Lamb struggled to hold down a place in the 2006 County Championship, playing twice, being preferred in limited-overs cricket. He played seven matches in the Cheltenham & Gloucester Trophy and five in the Pro 40, scoring 231 runs from 13 one-day appearances, with two half centuries. He also took 11 wickets at an average of 20.27, taking career-best one-day figures of 4 for 38 against Yorkshire, a match in which he also scored 64 runs. Lamb topped Hampshire's batting averages in the Twenty20 Cup, with 183 runs at an average of 36.60 from eight matches. After uncertainty about his future at Hampshire, Lamb was retained ahead of the 2007 season. He found himself out of the first eleven in 2007, making two one-day and seven T20 appearances. A broken thumb sustained in a Second XI match in August ruled him out of appearing in the final of the Friends Provident Trophy, after good bowling form for the Second XI had put him in contention for a recall in the final. He featured more regularly the following season, beginning the season as Hampshire's main spinner following the departures of Shaun Udal and Shane Warne. He made nine appearances in the County Championship, scoring 272 runs at an average of 20.92. In ten one-day matches, he scored 128 runs — 84 of which came against Worcestershire in the Friends Provident Trophy. He also made ten appearances in the Twenty20 Cup, taking 8 wickets at an average of 33.12. Lamb was released at the end of the 2008 season, having been displaced as Hampshire's first-choice spinner by Liam Dawson and Imran Tahir.

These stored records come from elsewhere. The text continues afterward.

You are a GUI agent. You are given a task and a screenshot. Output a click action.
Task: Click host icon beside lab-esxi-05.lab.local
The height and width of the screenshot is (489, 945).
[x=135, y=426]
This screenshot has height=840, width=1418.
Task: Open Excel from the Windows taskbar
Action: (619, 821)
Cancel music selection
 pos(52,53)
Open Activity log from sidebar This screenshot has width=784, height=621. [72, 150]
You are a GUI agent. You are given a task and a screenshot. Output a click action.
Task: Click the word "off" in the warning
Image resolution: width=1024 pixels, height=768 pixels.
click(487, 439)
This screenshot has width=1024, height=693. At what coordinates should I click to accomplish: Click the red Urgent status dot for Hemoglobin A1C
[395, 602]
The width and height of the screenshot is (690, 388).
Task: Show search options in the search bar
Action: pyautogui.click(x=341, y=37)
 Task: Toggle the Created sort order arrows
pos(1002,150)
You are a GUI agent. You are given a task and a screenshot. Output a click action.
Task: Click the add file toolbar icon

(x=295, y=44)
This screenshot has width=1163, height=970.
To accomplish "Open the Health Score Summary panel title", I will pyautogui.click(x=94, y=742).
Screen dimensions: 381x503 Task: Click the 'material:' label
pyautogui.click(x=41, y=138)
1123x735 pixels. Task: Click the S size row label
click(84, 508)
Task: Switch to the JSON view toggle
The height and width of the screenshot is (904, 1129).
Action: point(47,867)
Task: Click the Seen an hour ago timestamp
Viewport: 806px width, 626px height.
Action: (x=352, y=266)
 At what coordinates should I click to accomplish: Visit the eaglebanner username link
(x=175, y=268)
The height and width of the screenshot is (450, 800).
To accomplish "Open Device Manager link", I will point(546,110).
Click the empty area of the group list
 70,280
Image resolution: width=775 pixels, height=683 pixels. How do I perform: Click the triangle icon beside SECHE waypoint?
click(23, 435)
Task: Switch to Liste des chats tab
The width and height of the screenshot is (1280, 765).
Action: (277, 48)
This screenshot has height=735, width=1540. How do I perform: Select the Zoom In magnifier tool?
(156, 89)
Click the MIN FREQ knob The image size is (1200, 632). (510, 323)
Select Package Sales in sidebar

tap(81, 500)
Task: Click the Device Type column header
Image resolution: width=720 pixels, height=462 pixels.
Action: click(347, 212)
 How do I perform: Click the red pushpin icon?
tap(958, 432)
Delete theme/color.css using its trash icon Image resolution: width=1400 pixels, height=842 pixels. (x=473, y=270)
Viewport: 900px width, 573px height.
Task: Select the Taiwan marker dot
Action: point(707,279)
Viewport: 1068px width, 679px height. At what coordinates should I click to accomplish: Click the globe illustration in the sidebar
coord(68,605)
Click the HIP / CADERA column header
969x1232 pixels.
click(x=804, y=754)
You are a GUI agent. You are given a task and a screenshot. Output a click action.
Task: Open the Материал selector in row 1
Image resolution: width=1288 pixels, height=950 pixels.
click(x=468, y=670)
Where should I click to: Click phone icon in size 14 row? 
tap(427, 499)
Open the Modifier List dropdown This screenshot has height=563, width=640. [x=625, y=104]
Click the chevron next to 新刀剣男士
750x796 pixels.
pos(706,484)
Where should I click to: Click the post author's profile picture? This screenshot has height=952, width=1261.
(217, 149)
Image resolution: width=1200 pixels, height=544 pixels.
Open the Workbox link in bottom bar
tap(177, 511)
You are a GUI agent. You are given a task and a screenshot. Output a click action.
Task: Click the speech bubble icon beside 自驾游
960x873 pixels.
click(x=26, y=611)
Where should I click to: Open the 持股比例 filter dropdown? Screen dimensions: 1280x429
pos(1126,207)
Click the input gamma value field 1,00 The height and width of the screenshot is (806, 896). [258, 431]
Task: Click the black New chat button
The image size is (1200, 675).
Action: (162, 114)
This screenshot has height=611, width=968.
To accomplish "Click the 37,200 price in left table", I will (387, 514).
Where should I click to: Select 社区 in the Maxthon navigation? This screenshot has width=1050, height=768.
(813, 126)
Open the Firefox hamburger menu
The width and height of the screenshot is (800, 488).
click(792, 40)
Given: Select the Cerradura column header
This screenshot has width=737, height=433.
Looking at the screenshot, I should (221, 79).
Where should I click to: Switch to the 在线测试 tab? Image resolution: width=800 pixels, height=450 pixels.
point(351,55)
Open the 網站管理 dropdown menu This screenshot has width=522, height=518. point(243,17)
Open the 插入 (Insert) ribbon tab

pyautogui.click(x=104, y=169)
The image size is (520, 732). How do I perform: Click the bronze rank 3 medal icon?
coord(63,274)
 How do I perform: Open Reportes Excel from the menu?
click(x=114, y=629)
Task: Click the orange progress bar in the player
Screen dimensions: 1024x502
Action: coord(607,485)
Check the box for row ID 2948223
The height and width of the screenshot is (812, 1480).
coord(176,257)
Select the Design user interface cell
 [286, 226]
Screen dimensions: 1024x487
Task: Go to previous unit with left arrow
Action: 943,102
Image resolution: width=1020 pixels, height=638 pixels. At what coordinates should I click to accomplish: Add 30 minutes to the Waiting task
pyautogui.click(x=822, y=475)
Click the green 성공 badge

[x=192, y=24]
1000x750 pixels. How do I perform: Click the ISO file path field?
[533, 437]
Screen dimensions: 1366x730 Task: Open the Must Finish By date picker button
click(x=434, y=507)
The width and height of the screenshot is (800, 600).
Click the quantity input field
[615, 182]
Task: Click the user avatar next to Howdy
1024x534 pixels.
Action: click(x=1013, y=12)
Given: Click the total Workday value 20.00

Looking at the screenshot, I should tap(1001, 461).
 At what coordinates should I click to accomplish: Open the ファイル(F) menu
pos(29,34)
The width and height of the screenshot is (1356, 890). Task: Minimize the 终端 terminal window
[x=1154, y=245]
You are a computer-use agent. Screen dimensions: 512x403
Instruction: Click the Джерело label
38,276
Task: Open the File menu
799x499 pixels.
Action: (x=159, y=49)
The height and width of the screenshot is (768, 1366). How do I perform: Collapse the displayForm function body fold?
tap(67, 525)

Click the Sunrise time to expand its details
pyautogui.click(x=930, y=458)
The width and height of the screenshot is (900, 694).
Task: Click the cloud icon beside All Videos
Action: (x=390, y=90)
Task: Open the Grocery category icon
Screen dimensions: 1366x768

Lamb returned to club cricket, playing for Burridge in the Southern Premier Cricket League. Lamb joined Wiltshire in minor counties cricket prior to the 2009 season. He made six appearances in the Minor Counties Championship and four in the MCCA Knockout Trophy. He had success in the MCCA Knockout Trophy scoring 259 runs at an average of 129.50, and in the Minor Counties Championship he made one century.

===Return to Zimbabwe===
With the launch of a domestic franchise system in Zimbabwe ahead of the 2009–10 season, Lamb returned there to play for Mashonaland Eagles. He was prolific in his first season back in Zimbabwean domestic cricket, passing a thousand runs first-class in a season for the only time in his career, with 1,050 at an average of 61.76 from 12 matches in the Logan Cup. He scored three centuries, making 106 runs against the Southern Rocks, and 171 runs against Mid West Rhinos. His third, a score of 159 runs, came in the competitions drawn final against Mid West Rhinos, with Lamb also sharing in a partnership of 211 runs for the fifth wicket with Elton Chigumbura; the Eagles won the competition having topped the round-robin league stage. His form continued to the One-Day Competition, with Lamb scoring 261 runs at an average of 52.20. His good form was rewarded at the end of the season, when he was chosen in Zimbabwe's fifteen-man squad for their limited-overs tour of the West Indies in February–March 2010.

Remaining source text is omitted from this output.